SELECTED PASSAGE:
Thursday, March 16, 2017

Housing … Unemployment Claims … Philadelphia Fed … Job Openings (JOLTS) … Bond Market Worries … Stock Market Analysis … Trading ETFs and ETF Ranking

HOUSING (Reuters)
“U.S. homebuilding jumped in February as unseasonably warm weather boosted the construction of single-family houses to near a 9-1/2-year high, suggesting the economy remained on solid ground despite an apparent slowdown in the first quarter.” Story at…
“Fewer Americans applied for unemployment benefits last week, a further indication of the health of the labor market. The numbers: Applications for jobless benefits slipped by 2,000 to 241,000…” Story at…
“The Federal Reserve Bank of Philadelphia’s monthly index on regional manufacturers fell to 32.8 in March from 43.3 in February, which was the highest reading in 33 years, according to data released Thursday.” Story at…
“Monthly jobs openings — a gauge of the U.S. economy that's closely watched by Fed chair Janet Yellen — were little changed in January, the Bureau of Labor Statistics said on Thursday. Monthly job openings were at 5.6 million on the last business day in January…” Story at…
…monetary policy in both Europe and Japan is causing international investors to buy U.S. Treasurys, he [Bill Gross, Bond Guru] explained…"Once [ECB President Mario] Draghi begins to taper, that probably won't happen for a few months, but once he begins to taper and reduce that $80 billion a month, once that zero to 10 basis point cap is eliminated in Japan, then hell could break loose in terms of the bond market on a global basis," he told "Power Lunch." Story at…
-Thursday the S&P 500 was down about 0.2% to  2381.
-VIX fell about 4% to 11.21.
-The yield on the 10-year Treasury rose to 2.539%. (Investors sold bonds and bought the small stocks.)

Word and element pointing entries
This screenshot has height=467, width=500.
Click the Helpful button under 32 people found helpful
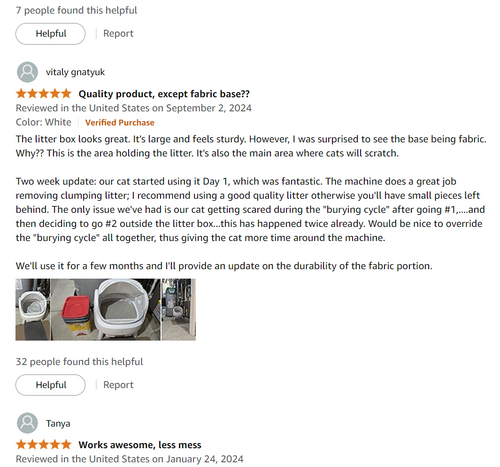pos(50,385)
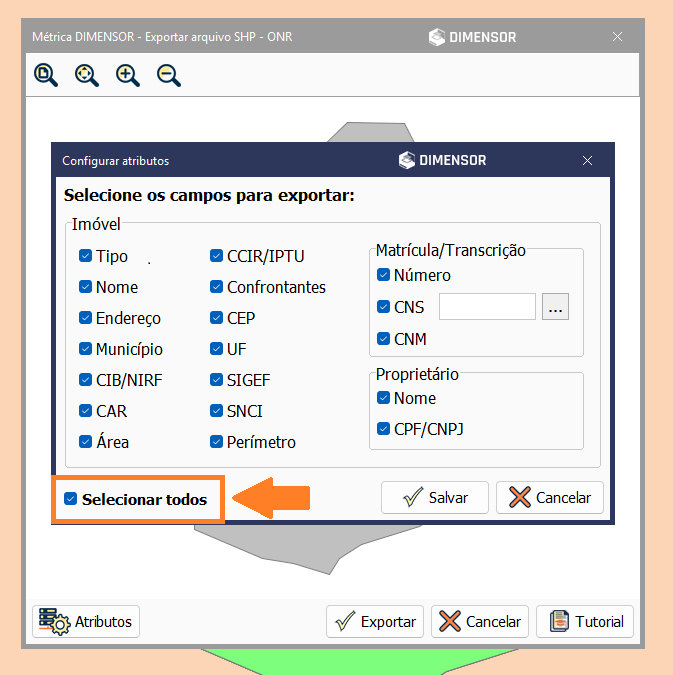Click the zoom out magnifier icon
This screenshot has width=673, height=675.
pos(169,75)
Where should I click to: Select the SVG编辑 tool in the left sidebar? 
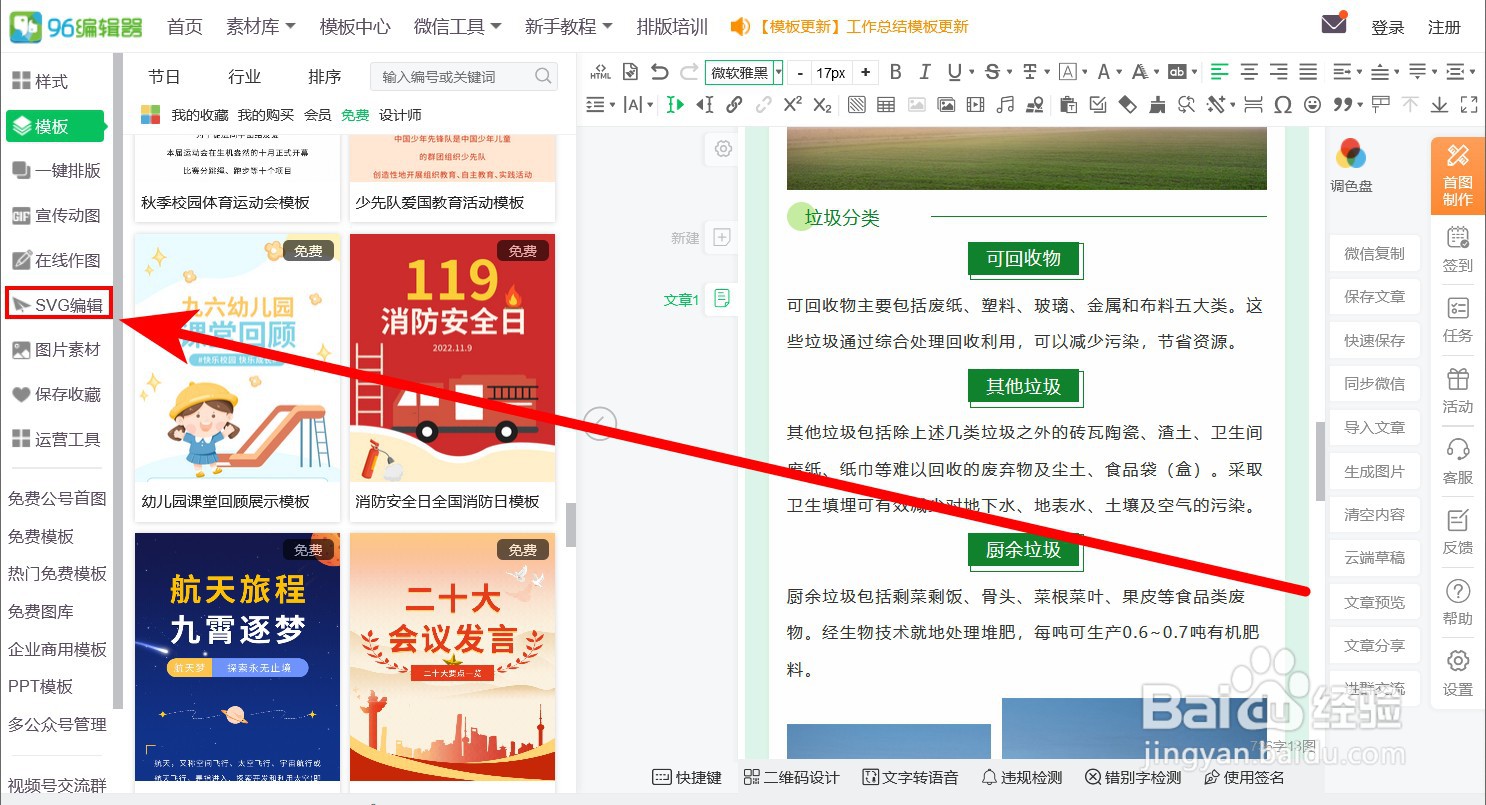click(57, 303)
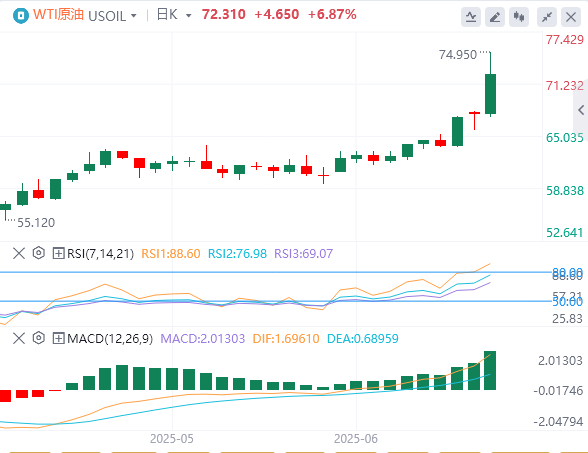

GIVEN INSTRUCTION: From the market roundup, pull out the passage starting with "Housing … Unemployment" and going on through "HOUSING (Reuters)", copied word for word.

TASK RESULT:
Housing … Unemployment Claims … Philadelphia Fed … Job Openings (JOLTS) … Bond Market Worries … Stock Market Analysis … Trading ETFs and ETF Ranking

HOUSING (Reuters)